彼が言うとなんだかそれが恋愛学の答えのように感じられる。そう思ったり、彼が言うこと全てが正しいような感覚に陥ってしまうのは彼のことを深く愛しているからだと思った。

「俺もう出るからちょっとどいて」

わかったと言い、彼のために湯船から足を出し、脱衣所へ向かった。足を拭きながら自分が今驚くほどニヤついていることに気づいた。きもちわると思う反面、どれほど幸せと感じているのかわかる。ふと外が見えるガラスを覗いてみたら、思っていた以上に街が綺麗ですぐ彼を呼んだ。

「ねえねえ、こっち来て。綺麗だよ。」

2人でガラスに面しているソファに腰掛け、しばし街を見下ろした。地味に見える車や人の動きを見ながら彼が尋ねてきた。

「あの白の車どこいくと思う?」

彼の指差した方を見ると白の軽自動車がちょうど赤信号で止まっていた。

「あそこ一方通行だからまっすぐ行くと思う」

自信たっぷりに言ったが、そっかといい彼が笑い出した。なんで笑うのか聞くと彼は答えた。
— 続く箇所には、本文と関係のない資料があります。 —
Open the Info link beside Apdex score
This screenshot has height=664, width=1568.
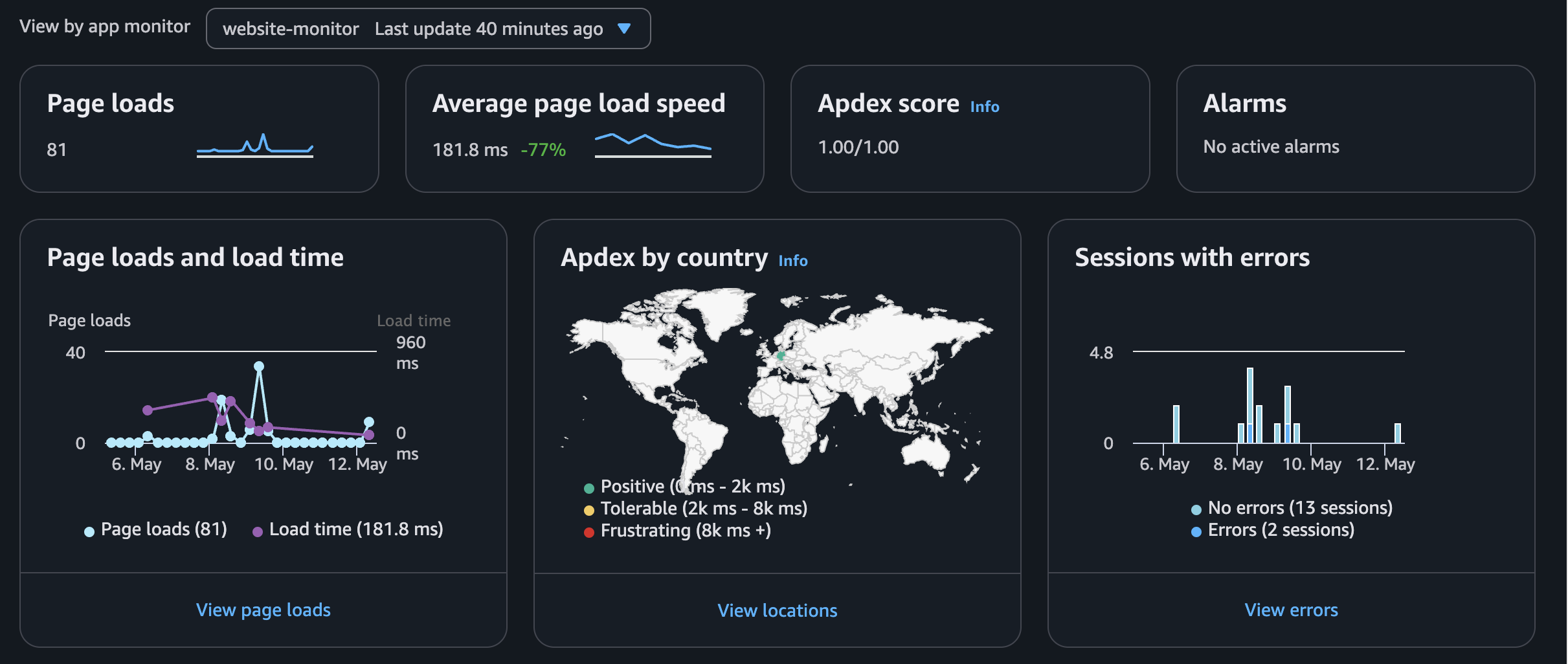tap(983, 107)
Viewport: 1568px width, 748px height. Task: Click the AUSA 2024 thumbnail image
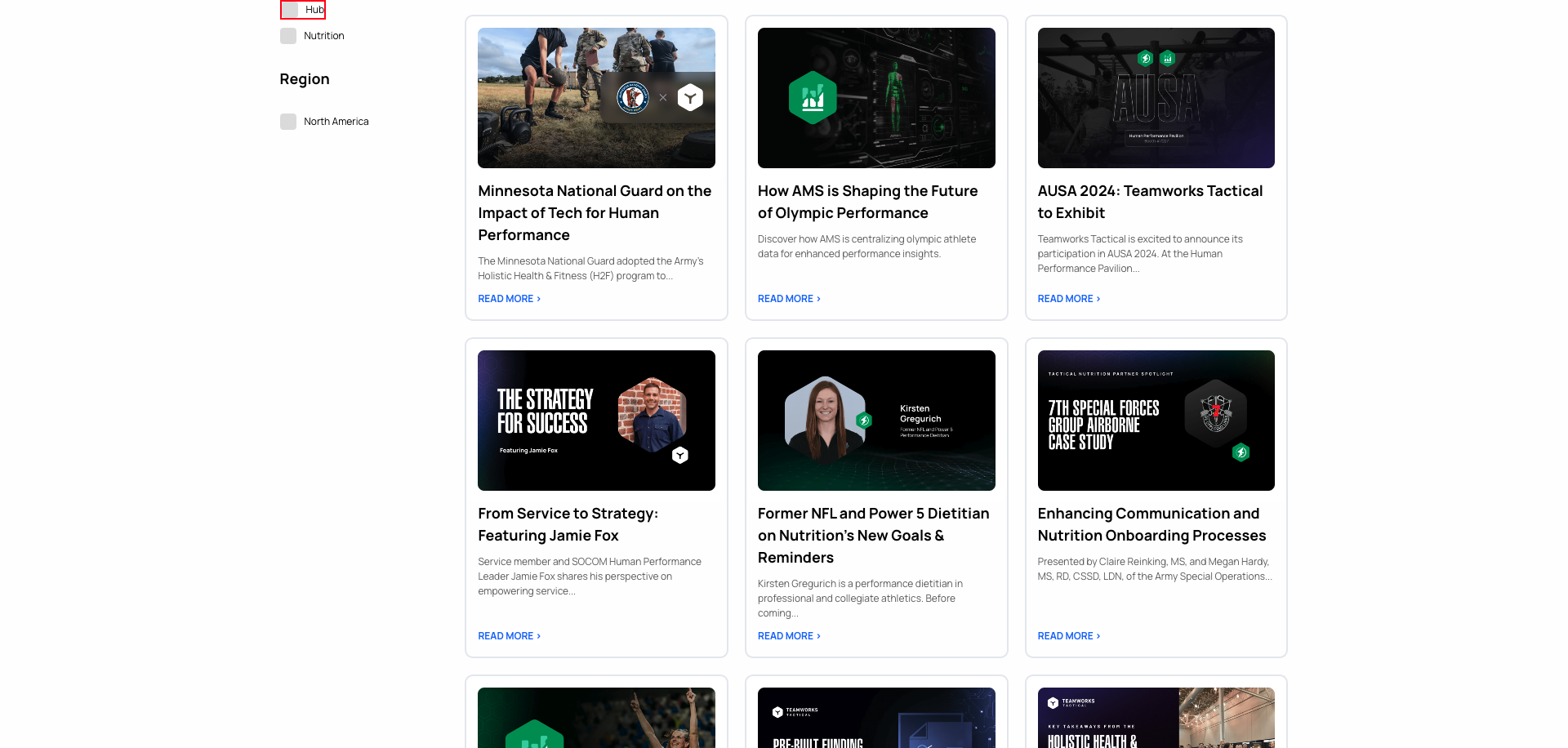1156,97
「あそこ右車線だから曲がるよ。ウィンカーも出してるし」

そう言われ慌てて見ると彼のいう通りだったが、笑っている彼にムッとした。それから少ししてご飯でも行くかという彼とレストランに行き、食事を済ませホテルへ戻った。眠る前に私を抱く彼の頬をそっと撫で、しがみつくように抱きしめた。

私は彼に愛されている。だが、彼を私の全てにするのは19歳の私には荷が重かった。見られぬように抱きつきながら流した涙は到底誰にも理解できない。事が終わり眠る彼にそっと呟いた。
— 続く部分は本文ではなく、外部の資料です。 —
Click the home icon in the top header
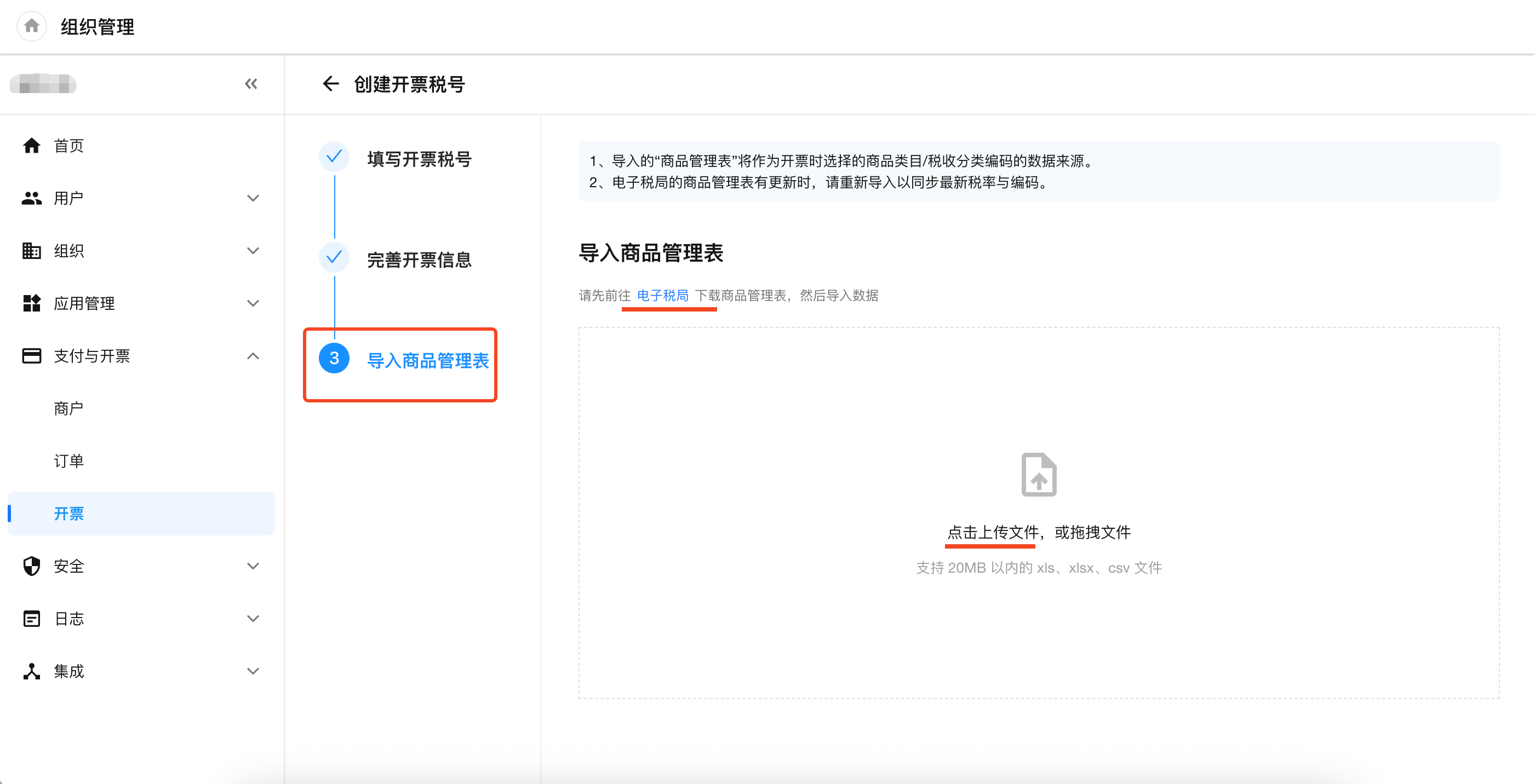 coord(32,26)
「ねえ、お願い。これからもそばにいさせて。私あなたのこと本当に好きよ。だから突然別れを告げたりしないで、お願い。」

彼の寝顔を見るのが最後にならないように祈りながら抱きしめて眠りについた。

明日、彼は奥さんが待つ家に帰り、私は親と兄弟が待つ家に帰る。彼がまた350キロの距離を経て私の元へ帰ってくる確信を得たかった。

その確信は、愛の最終形とも言われる左手に光る小さな指輪をしていない、この時の私にはそれだけで十分だった。